▶ _Dataset extract_
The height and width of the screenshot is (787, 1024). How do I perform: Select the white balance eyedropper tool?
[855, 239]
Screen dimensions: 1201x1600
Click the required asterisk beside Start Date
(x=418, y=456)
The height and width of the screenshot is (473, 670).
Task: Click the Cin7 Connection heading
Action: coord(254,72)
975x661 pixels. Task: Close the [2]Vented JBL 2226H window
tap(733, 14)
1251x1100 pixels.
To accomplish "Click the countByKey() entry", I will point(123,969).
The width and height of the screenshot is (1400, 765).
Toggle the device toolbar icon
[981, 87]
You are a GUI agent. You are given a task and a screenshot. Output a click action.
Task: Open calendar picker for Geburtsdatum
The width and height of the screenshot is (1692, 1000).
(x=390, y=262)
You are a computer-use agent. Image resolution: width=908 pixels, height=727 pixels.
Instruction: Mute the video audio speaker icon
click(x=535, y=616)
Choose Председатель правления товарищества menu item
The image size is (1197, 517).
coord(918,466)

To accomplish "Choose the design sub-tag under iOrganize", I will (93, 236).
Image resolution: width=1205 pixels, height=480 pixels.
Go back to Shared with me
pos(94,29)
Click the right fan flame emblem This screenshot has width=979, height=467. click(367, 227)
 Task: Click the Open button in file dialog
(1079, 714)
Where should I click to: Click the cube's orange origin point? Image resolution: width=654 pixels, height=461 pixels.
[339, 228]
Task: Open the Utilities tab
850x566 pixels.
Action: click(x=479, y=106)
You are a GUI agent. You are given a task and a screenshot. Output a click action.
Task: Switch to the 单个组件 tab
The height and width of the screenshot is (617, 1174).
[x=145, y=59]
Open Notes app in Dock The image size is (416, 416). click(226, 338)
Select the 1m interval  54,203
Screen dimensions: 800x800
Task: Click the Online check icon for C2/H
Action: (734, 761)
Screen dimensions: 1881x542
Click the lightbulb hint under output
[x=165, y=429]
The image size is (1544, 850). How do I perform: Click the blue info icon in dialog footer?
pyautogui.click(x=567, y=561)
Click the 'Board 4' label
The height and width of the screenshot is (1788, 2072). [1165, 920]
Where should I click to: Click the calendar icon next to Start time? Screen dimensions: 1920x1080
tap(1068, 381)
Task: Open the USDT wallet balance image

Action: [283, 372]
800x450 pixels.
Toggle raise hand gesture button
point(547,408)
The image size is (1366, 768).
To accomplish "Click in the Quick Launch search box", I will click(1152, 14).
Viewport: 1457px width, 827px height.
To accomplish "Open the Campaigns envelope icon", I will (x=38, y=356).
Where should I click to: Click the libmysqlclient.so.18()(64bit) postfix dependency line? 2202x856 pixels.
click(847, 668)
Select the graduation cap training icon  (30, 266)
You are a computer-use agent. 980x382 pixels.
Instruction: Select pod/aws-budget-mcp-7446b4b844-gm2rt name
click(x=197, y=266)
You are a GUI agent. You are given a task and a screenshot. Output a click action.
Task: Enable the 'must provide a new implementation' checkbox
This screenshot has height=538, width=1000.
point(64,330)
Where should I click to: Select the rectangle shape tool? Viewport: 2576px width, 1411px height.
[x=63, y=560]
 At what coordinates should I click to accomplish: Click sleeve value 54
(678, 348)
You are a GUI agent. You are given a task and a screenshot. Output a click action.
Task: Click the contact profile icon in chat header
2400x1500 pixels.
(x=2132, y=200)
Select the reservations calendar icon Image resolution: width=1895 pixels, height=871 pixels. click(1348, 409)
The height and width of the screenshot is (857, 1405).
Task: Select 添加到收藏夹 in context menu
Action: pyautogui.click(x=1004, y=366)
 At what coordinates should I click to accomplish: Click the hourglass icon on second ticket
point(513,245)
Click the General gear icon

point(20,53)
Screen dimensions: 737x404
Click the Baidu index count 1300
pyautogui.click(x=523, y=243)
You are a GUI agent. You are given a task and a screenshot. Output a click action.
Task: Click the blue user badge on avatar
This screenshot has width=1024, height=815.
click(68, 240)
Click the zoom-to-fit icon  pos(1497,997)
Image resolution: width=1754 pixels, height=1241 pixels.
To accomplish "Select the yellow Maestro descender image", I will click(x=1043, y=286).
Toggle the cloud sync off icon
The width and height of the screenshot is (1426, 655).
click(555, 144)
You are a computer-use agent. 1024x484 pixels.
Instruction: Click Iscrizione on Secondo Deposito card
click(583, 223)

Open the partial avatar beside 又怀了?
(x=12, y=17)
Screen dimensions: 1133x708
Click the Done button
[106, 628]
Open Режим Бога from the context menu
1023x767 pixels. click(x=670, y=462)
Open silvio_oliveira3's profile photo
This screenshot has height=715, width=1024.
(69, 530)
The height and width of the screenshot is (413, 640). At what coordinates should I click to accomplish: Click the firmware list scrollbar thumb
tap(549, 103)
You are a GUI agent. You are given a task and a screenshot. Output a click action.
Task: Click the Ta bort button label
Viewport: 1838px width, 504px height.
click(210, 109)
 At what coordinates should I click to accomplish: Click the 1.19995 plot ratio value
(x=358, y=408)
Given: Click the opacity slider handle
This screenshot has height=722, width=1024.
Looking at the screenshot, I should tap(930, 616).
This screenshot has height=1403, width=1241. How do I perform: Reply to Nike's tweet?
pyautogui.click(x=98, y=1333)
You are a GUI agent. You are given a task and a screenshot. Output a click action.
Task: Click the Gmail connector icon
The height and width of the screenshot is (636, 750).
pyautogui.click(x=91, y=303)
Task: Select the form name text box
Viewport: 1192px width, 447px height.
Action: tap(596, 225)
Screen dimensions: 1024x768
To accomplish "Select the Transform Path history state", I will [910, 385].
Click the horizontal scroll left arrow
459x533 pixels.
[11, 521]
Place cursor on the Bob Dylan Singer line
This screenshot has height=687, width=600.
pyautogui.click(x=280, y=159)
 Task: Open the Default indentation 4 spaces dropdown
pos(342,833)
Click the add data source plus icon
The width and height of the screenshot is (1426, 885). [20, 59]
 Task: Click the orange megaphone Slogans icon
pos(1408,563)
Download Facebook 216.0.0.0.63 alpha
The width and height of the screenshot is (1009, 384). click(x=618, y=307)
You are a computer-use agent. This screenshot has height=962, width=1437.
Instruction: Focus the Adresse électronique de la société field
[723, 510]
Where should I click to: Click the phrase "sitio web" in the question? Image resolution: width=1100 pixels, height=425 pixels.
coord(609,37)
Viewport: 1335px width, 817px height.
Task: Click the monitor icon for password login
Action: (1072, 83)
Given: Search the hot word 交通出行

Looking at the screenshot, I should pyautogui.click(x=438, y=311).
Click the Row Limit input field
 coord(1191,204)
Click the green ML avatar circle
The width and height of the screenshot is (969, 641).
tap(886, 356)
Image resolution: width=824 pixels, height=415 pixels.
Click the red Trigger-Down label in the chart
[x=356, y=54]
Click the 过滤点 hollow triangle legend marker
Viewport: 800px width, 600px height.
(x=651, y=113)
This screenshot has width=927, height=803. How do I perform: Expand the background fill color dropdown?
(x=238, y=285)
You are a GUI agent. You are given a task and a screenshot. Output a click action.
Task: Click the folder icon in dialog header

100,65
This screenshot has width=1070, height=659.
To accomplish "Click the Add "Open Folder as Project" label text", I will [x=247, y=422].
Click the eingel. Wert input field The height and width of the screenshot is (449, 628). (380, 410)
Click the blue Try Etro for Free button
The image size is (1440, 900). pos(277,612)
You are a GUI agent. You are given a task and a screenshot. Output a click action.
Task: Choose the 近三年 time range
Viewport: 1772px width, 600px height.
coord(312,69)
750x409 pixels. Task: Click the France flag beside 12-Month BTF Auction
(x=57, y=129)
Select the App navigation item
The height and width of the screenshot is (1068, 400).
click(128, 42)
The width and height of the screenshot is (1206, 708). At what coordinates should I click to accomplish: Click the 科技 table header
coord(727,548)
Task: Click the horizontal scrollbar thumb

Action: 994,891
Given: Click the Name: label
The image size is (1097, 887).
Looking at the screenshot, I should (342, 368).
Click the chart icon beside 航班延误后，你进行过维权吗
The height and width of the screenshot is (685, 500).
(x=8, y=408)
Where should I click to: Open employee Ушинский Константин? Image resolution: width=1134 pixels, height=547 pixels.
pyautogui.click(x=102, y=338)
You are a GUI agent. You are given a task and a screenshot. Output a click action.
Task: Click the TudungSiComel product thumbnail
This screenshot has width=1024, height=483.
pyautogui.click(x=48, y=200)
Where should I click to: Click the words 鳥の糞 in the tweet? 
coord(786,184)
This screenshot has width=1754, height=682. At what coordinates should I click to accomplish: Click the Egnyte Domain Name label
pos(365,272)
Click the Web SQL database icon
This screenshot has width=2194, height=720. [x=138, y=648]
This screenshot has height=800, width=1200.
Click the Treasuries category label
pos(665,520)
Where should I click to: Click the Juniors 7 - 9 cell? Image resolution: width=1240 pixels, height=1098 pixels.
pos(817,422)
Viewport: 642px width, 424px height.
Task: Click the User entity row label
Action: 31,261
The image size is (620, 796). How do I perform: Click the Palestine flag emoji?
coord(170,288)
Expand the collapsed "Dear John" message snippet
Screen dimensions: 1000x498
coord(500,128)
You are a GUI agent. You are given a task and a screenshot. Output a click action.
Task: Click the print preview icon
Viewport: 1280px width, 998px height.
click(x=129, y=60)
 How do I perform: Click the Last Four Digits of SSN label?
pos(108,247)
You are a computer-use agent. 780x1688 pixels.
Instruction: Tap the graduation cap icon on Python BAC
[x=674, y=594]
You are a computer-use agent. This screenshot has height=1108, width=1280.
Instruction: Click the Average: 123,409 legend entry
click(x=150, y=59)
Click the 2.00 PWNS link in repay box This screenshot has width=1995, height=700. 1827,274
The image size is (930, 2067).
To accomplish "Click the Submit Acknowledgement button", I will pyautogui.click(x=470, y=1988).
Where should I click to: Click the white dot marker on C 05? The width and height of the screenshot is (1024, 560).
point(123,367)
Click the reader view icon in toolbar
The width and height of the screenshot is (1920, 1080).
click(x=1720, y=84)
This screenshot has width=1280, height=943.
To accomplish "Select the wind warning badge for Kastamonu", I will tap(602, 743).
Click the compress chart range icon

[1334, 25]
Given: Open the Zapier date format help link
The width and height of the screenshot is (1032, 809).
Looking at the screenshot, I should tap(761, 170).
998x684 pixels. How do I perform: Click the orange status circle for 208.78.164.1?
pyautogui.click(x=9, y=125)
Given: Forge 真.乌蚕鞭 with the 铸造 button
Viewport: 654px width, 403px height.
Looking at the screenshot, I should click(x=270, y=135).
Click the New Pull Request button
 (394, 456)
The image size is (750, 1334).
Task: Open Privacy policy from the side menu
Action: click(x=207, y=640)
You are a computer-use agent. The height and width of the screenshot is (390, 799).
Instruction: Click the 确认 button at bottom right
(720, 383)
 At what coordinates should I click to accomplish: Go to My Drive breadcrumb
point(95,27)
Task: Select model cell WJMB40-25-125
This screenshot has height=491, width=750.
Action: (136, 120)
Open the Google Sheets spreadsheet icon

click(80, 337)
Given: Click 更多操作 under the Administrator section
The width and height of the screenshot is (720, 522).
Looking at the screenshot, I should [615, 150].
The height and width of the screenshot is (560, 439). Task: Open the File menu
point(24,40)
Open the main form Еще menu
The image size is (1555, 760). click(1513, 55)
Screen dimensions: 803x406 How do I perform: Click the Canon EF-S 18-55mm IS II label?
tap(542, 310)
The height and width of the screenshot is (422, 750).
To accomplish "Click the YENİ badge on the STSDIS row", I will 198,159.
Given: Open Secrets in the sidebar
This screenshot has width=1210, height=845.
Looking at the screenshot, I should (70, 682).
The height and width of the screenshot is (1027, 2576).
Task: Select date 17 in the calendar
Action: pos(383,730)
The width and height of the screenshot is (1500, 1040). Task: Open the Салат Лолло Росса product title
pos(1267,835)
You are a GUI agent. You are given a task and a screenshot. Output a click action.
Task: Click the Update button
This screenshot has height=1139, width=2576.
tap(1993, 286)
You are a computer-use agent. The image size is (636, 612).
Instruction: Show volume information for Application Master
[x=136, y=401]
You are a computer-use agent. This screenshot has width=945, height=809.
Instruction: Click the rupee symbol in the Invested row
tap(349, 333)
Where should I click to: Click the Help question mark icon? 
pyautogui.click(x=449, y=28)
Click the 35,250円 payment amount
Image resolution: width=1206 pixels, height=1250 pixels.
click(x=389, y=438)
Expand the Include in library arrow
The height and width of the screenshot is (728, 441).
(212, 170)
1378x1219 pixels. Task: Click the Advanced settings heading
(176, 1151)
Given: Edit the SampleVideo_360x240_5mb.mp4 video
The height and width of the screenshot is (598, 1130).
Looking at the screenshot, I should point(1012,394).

▶ _Task requirements_
Look back at the entries above. Retype the line with "You are a computer-use agent. The image", the line with "has width=945, height=809.", and all lines in between.

▶ _Result for this exercise_
You are a computer-use agent. The image size is (636, 612).
Instruction: Show volume information for Application Master
[x=136, y=401]
You are a computer-use agent. This screenshot has width=945, height=809.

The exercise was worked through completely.